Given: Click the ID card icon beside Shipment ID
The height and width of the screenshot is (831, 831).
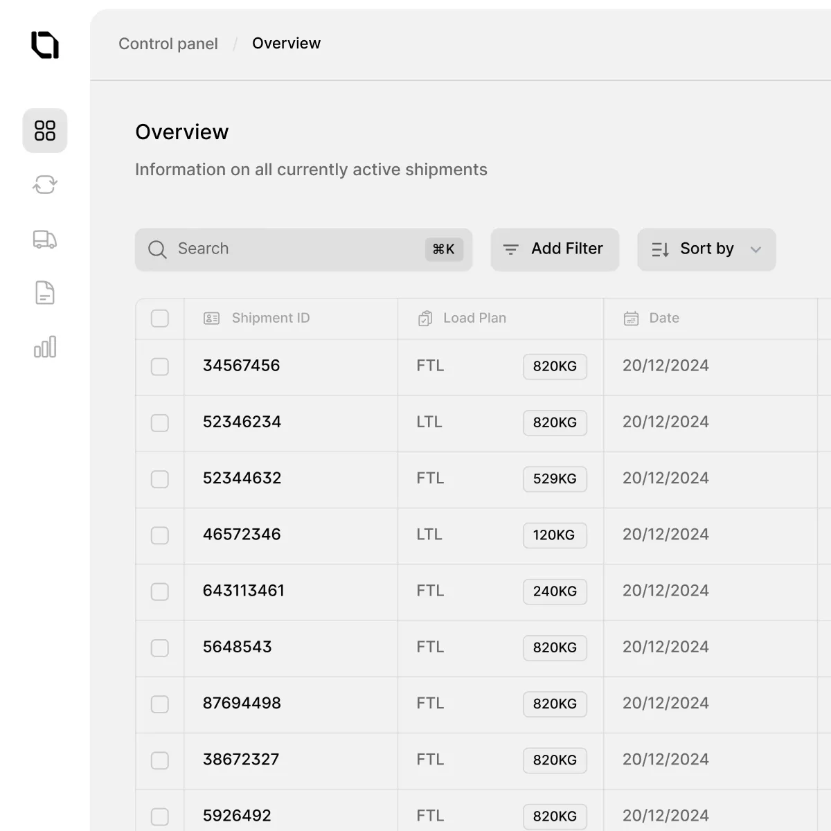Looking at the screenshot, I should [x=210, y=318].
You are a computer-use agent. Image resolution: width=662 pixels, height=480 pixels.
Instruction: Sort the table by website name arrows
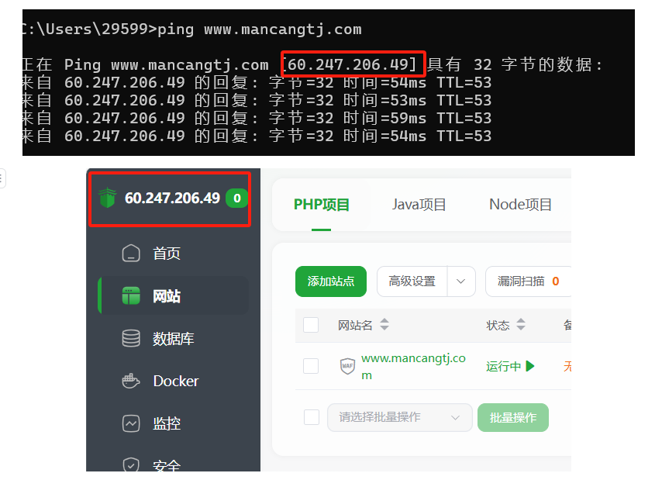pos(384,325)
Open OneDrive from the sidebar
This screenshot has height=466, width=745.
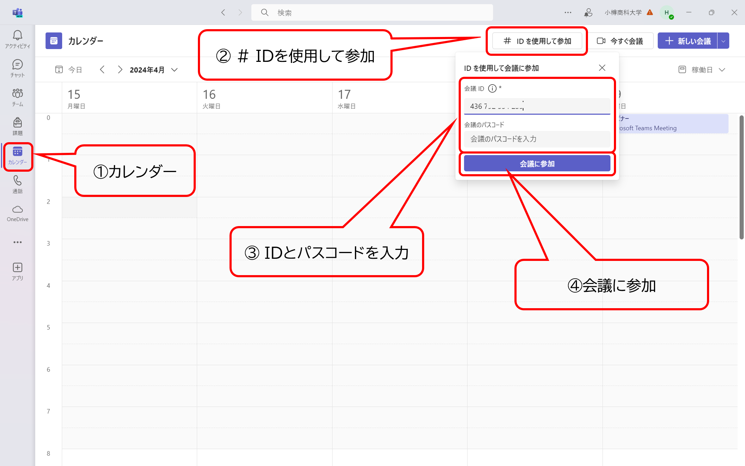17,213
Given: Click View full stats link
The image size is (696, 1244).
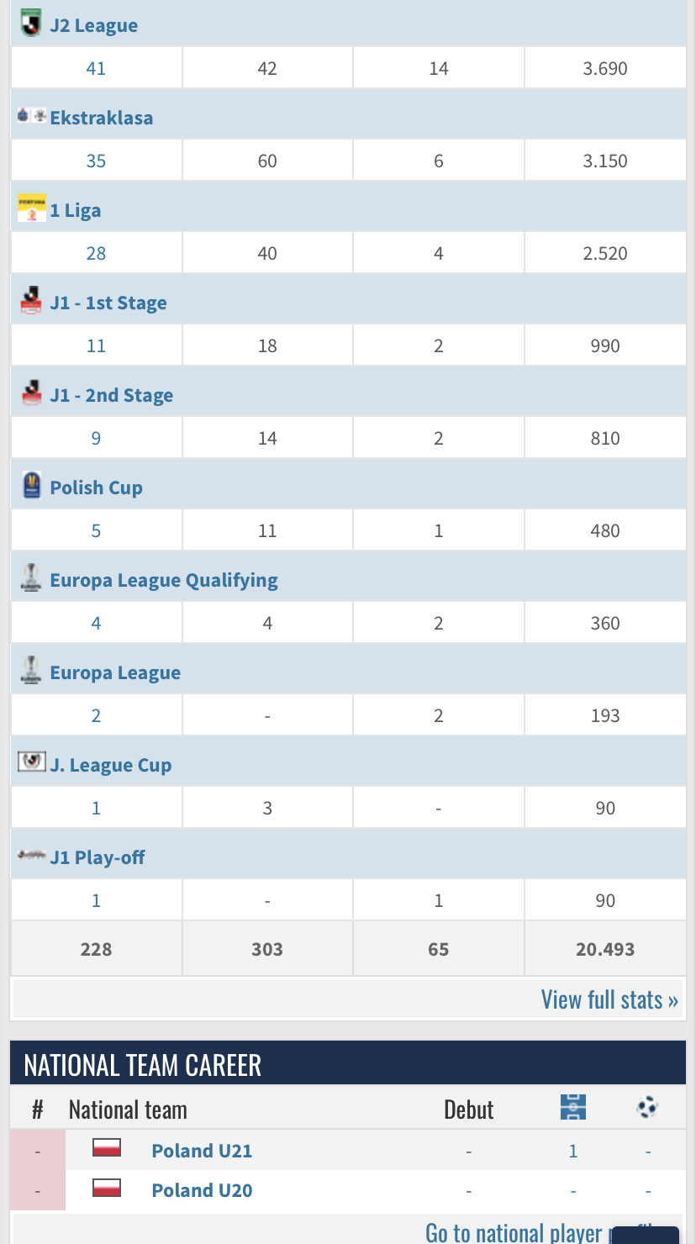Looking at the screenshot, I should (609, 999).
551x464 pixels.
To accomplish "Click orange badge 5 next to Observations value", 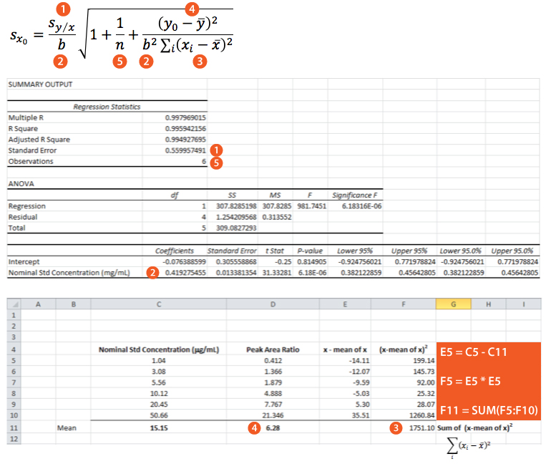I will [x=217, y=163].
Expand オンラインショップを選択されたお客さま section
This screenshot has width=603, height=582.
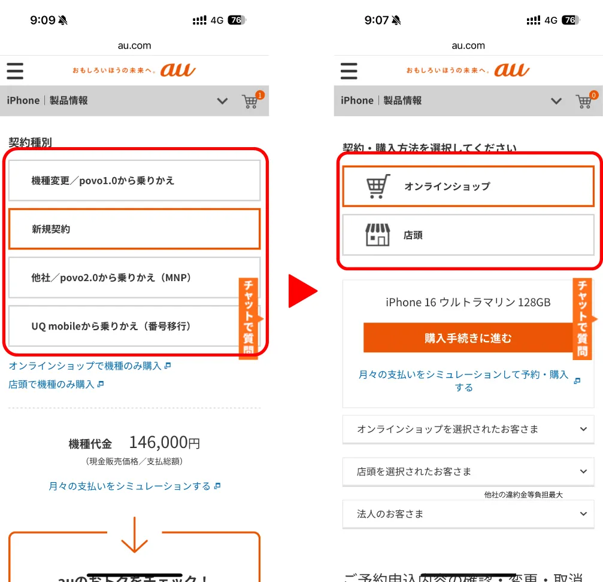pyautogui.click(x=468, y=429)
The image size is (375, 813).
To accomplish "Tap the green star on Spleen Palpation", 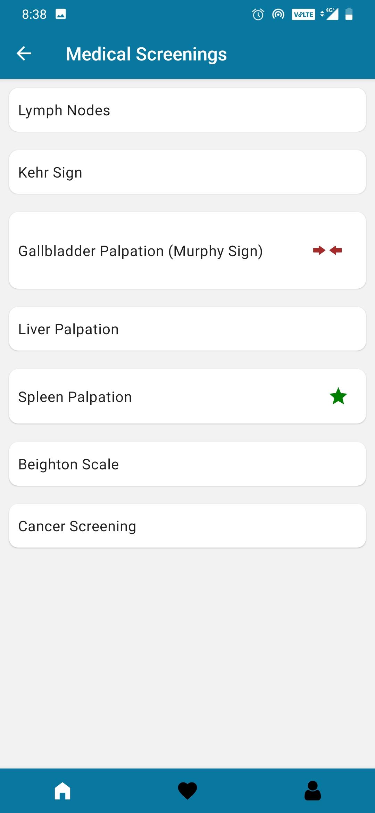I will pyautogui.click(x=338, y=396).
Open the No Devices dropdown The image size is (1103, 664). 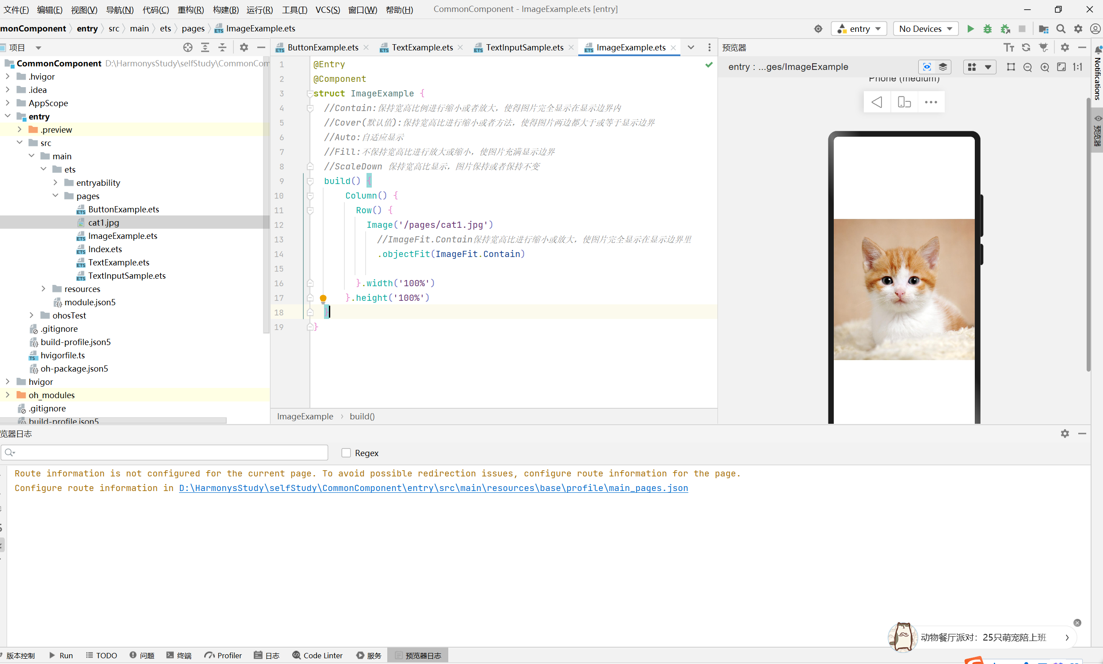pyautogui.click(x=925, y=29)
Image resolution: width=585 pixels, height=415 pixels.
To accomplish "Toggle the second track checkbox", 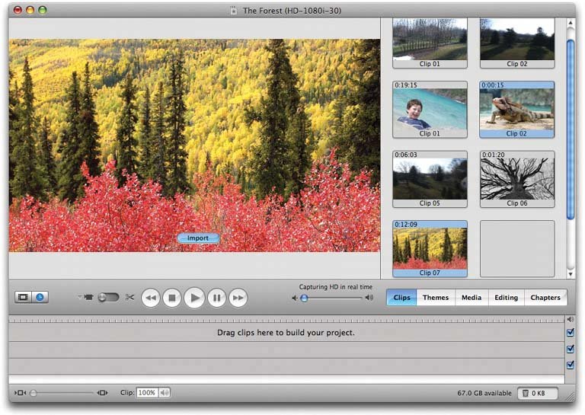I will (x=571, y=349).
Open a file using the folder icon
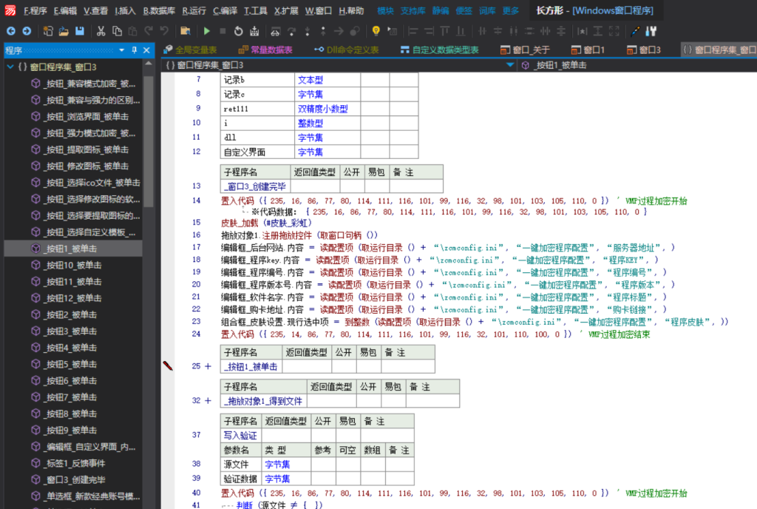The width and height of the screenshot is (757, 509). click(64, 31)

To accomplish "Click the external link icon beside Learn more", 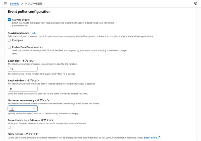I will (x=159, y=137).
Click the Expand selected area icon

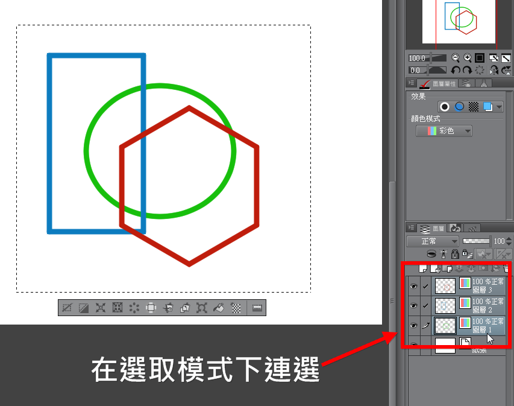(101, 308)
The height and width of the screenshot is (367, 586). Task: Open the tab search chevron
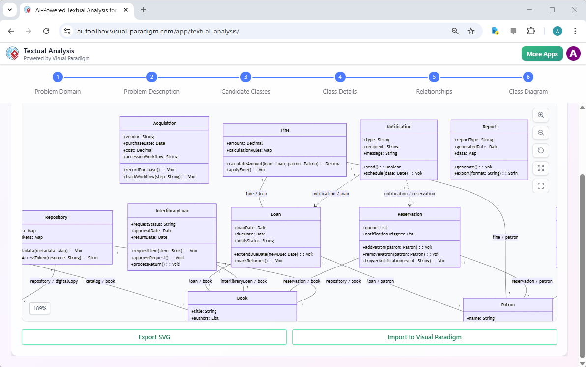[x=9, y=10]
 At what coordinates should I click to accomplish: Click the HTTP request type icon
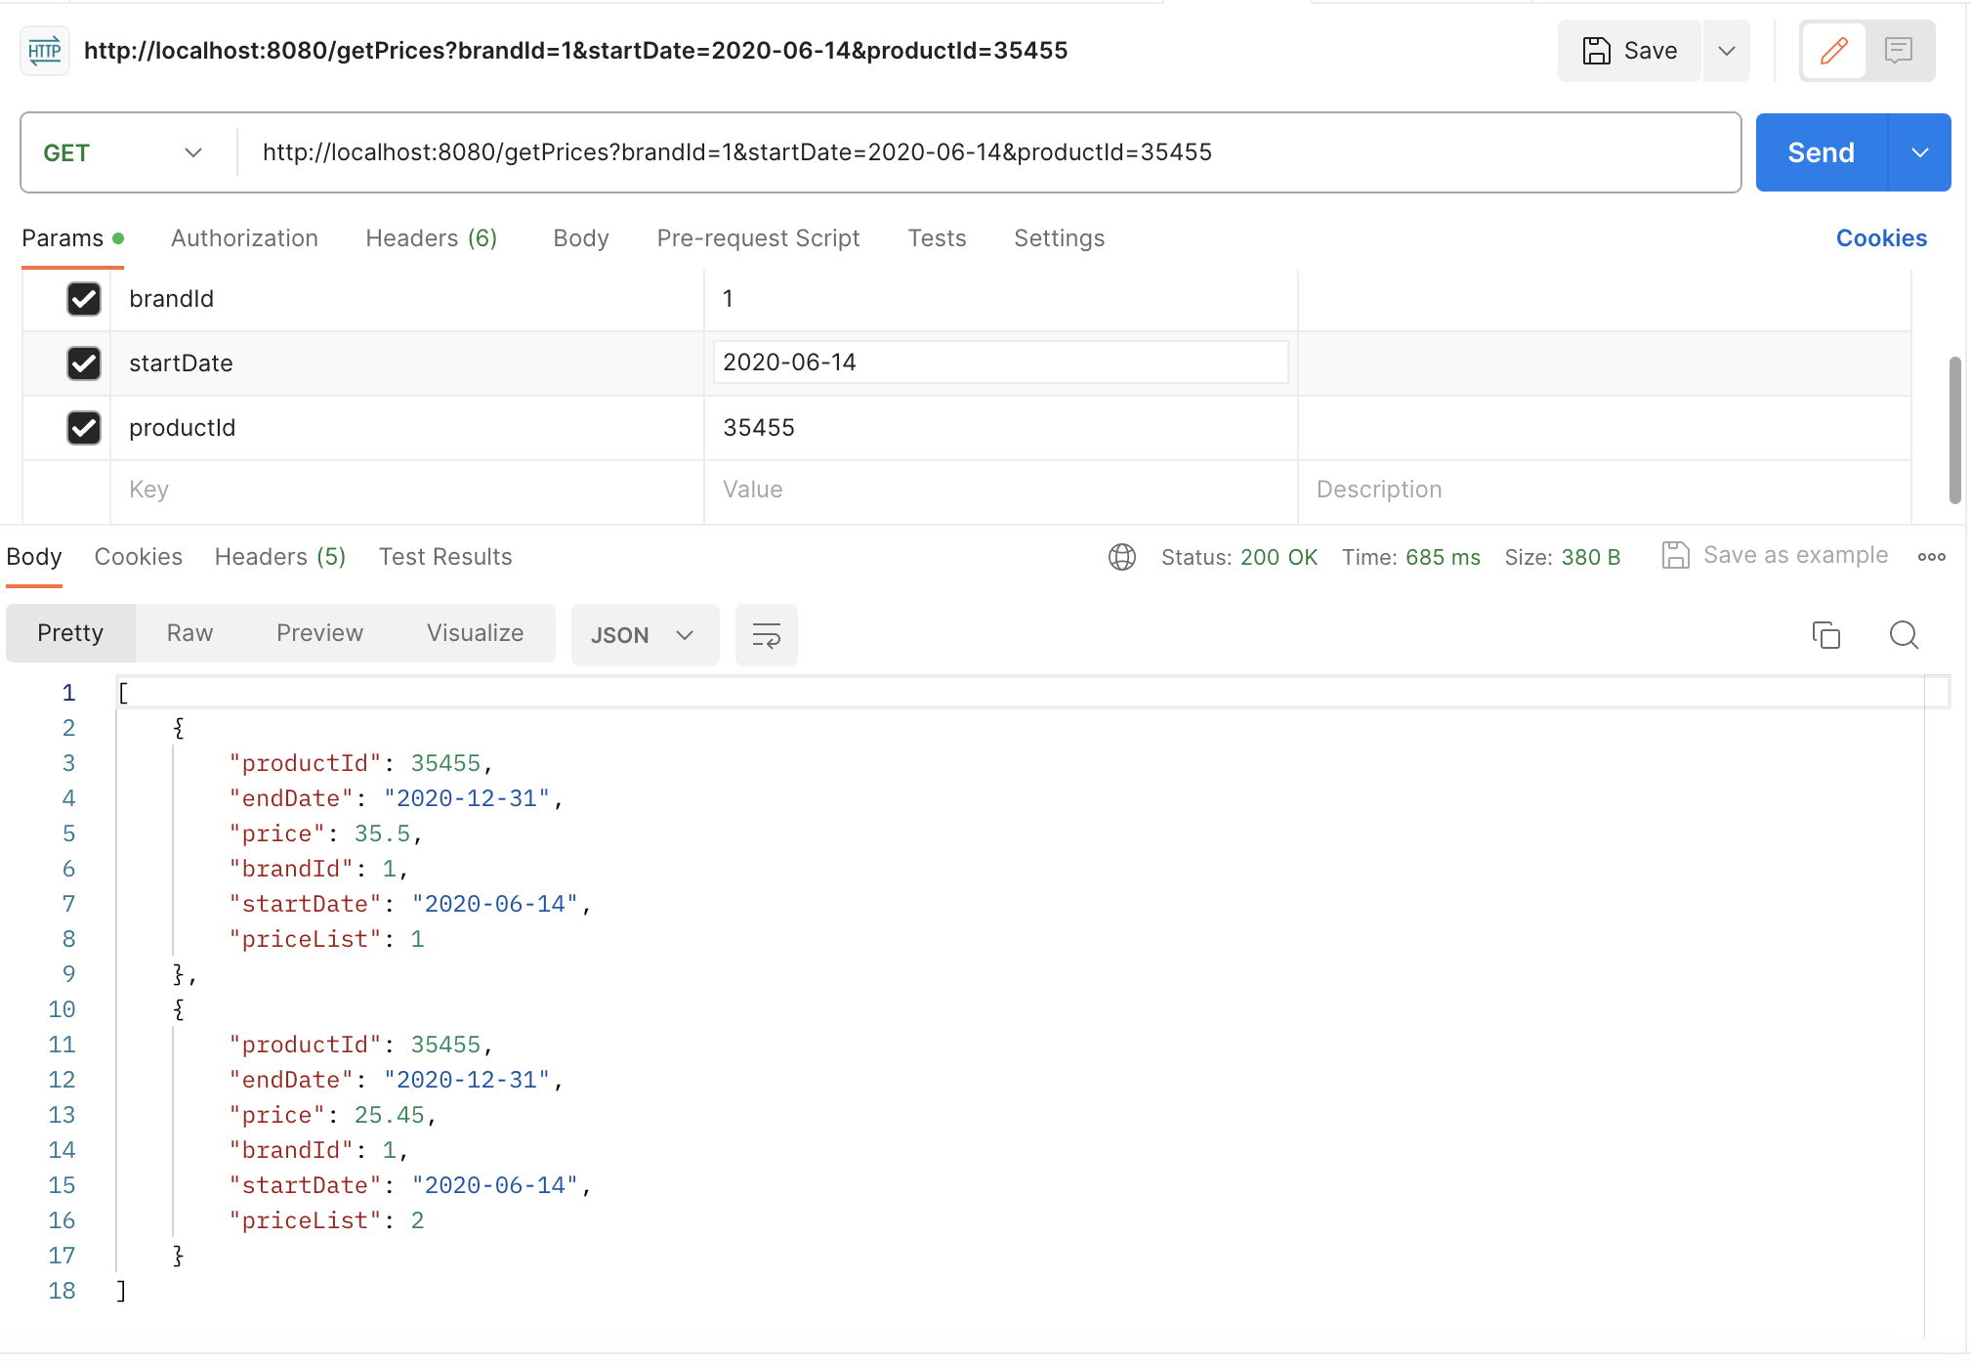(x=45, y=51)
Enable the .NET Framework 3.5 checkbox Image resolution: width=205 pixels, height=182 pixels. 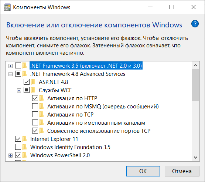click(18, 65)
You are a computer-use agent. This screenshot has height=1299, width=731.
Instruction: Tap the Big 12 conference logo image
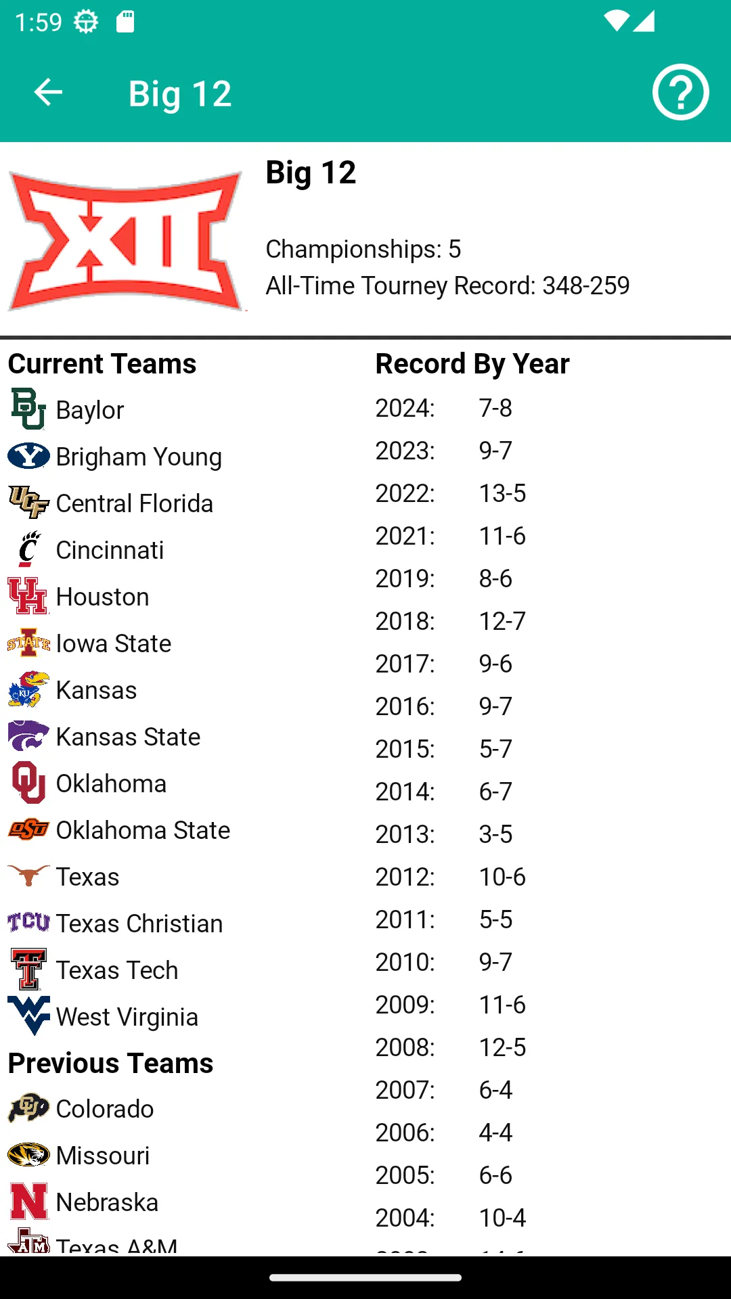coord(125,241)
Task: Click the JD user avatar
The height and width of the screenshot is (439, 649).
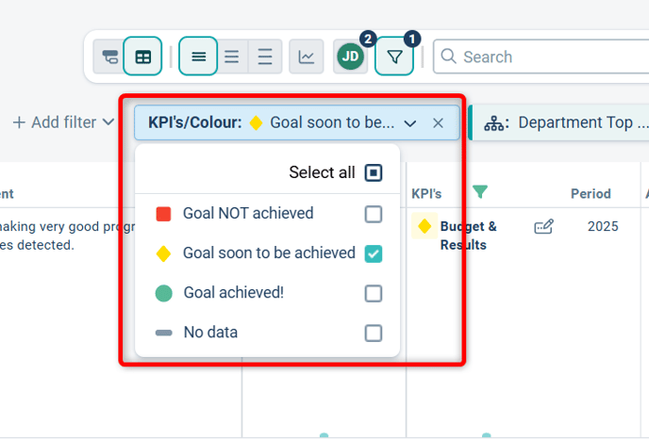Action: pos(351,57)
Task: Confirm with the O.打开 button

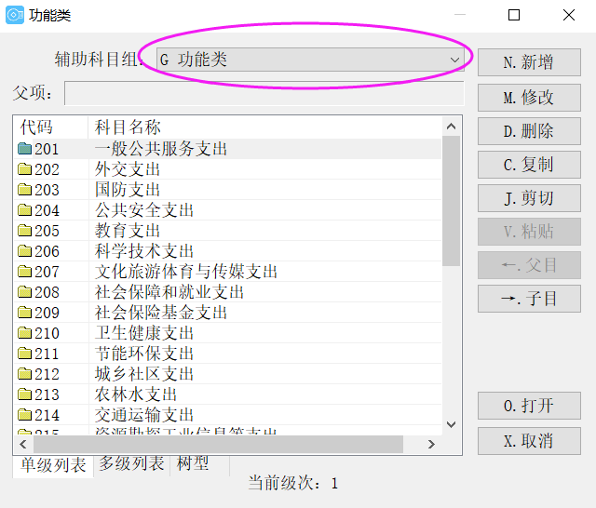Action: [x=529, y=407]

#### Task details
Reproduce the data above word for word, beginning at the line that contains "Task: Click the JD user avatar" and stopping after the final line of the data. Leave the pictures out.

#### Task result
Task: Click the JD user avatar
The height and width of the screenshot is (439, 649).
Action: pos(351,57)
Task: Confirm with the O.打开 button

Action: [x=529, y=407]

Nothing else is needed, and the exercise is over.